» **SHORT EXERCISE**: Please count the lines in the data below that contain the string "logo", and reply with the number alone.

┌──

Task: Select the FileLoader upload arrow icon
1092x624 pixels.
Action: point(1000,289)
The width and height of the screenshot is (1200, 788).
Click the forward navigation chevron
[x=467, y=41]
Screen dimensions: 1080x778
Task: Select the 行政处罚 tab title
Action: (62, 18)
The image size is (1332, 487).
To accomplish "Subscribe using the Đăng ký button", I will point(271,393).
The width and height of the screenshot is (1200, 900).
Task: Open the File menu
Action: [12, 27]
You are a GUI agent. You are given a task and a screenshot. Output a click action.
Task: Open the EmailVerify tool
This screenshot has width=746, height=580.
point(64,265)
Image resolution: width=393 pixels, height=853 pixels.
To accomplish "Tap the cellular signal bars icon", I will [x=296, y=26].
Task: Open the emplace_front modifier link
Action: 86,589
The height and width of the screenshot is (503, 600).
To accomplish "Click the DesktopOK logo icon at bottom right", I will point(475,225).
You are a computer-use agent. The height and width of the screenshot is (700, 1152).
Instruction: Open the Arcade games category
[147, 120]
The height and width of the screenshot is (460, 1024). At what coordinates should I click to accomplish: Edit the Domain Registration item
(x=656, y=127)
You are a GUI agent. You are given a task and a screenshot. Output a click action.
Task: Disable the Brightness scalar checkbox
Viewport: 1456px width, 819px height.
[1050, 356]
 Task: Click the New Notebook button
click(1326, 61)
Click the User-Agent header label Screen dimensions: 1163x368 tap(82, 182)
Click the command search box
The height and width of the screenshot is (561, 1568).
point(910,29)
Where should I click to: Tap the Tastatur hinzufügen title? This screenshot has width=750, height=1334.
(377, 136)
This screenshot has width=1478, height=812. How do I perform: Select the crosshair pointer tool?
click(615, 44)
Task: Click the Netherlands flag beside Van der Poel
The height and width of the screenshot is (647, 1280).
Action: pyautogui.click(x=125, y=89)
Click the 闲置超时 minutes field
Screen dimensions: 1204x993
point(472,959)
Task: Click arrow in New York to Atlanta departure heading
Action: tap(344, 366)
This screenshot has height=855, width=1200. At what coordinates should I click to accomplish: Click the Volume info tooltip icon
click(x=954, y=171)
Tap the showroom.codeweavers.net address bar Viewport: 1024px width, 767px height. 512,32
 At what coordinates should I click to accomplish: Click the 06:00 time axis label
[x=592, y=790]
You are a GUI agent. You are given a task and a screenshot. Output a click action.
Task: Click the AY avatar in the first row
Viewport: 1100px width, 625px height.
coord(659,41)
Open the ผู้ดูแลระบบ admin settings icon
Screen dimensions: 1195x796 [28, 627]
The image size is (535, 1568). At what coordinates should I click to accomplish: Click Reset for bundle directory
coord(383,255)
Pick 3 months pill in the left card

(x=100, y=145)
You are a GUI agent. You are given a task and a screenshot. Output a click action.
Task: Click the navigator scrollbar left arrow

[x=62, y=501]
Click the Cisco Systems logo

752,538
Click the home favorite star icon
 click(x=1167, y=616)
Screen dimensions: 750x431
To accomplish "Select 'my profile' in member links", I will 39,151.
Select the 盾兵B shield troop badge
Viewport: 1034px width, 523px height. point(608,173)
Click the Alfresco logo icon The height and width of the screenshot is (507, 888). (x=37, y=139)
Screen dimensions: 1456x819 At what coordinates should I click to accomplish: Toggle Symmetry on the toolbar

└──

» **EXERCISE SOLUTION**: 3